Pui Tak Center with Willis Tower in background
The Pui Tak Center is another of Chinatown’s iconic buildings, but has been described as ‘a westerner’s reinterpretation of Chinese architectural forms.’ Pat Nabong / Chicago Sun-Times

Thus, the gate designed by a Chinese American based on historical Chinese gates has a more authentic claim to being the icon of Chinatown.

While the gate is less than 50 years old, it’s a marker for a Chinese presence in Chicago that dates back to at least 1860.

Shops, restaurants and other businesses line Wentworth Avenue
Shops, restaurants and other businesses line Wentworth Avenue.

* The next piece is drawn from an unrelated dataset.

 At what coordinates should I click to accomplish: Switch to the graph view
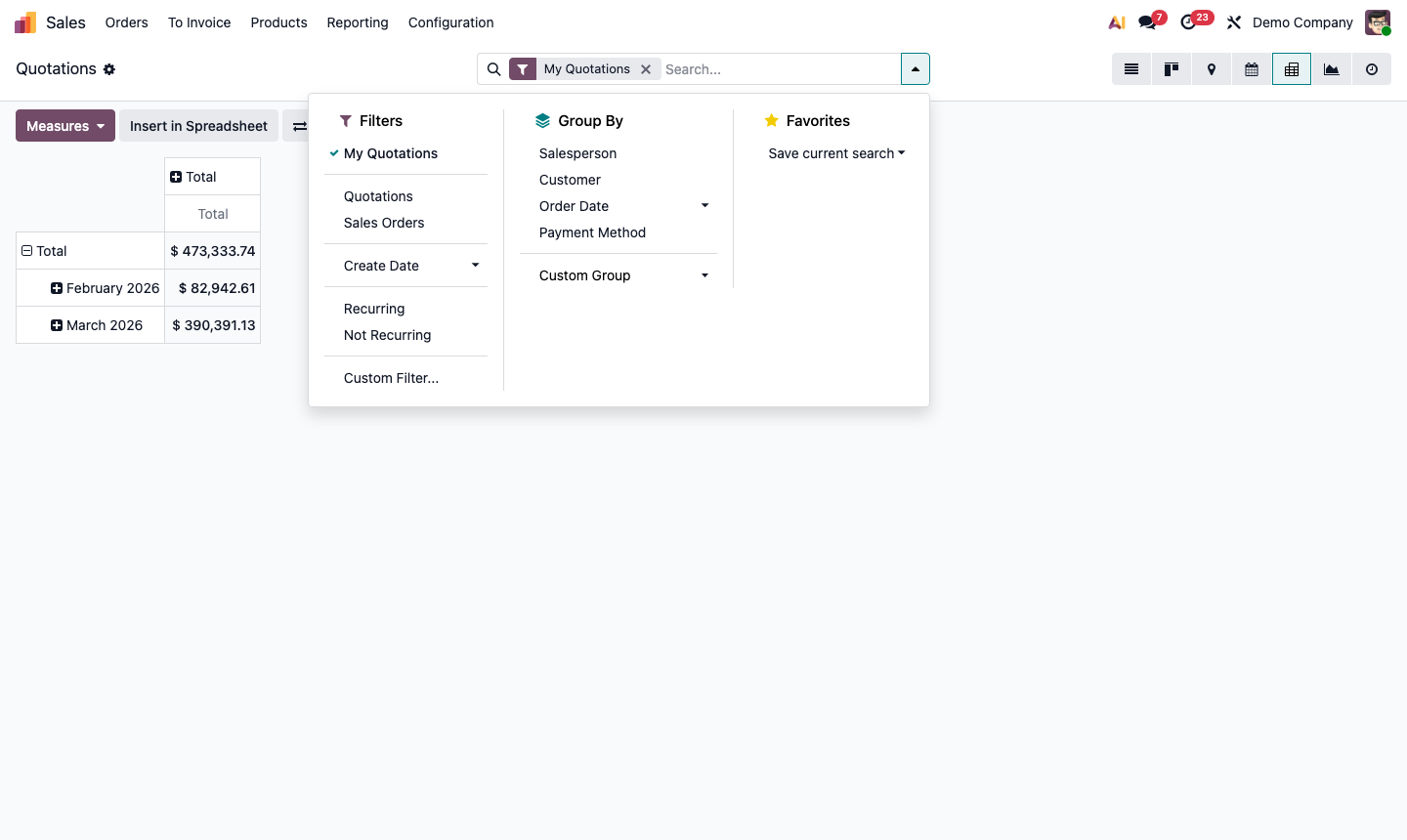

Justine Tobiasz / WBEZ

That year, John Dorming, a Chinese immigrant living in Chicago and performing as a knife-thrower, was written about in the Chicago Tribune.

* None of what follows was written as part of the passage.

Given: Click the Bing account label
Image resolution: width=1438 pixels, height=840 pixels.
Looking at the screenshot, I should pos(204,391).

Chinese immigrants began migrating east from California after the first Transcontinental Railroad was finished in 1869. In Chicago, two of the first known Chinese-owned businesses were a Madison Street laundry opened by Harp Lee in 1873 and a grocery store opened by T.C. Moy on Clark Street in 1874. Moy’s store was the nucleus of Chicago’s original Chinatown on Clark Street in the Loop. Moy urged his relatives in San Francisco and Guangong, China, to come join him in Chicago, and by 1885, there were 40 members of his extended family living in Chicago. When racism and laws written to exclude Chinese people caused many of them to leave California around the turn of the 20th century, many came to Chicago.

Ping Tom Memorial Park
Ping Tom Memorial Park. Justine Tobiasz / WBEZ

According to a history published by the Commission on Chicago Landmarks in 1988, some of the city’s Chinese population was living around what’s now Wentworth and Cermak in the first decade of the 20th century, when the federal government announced it would be demolishing several of its buildings in the Loop Chinatown to build a federal building. There were about 50 Chinatown businesses at the time. In April 1912, eight Chinese businesses moved to “New Chinatown” a block or so from where the gate is now, and the rest of the 50 were planning to go by the end of the year.

The area that became “New Chinatown,” including the On Leong/Pui Tak building that was finished in 1928, is what we now call “Old Chinatown.” That’s because Chinatown kept growing and, since 1992 when the big Chinatown Square shopping and dining complex opened on Archer Avenue, it’s been known as “New Chinatown.”

And now that there’s Chinatown dining on the far side of the river, maybe that should be called “New New Chinatown.”

But in fact they’re all one Chinatown, with the gate as its centerpiece.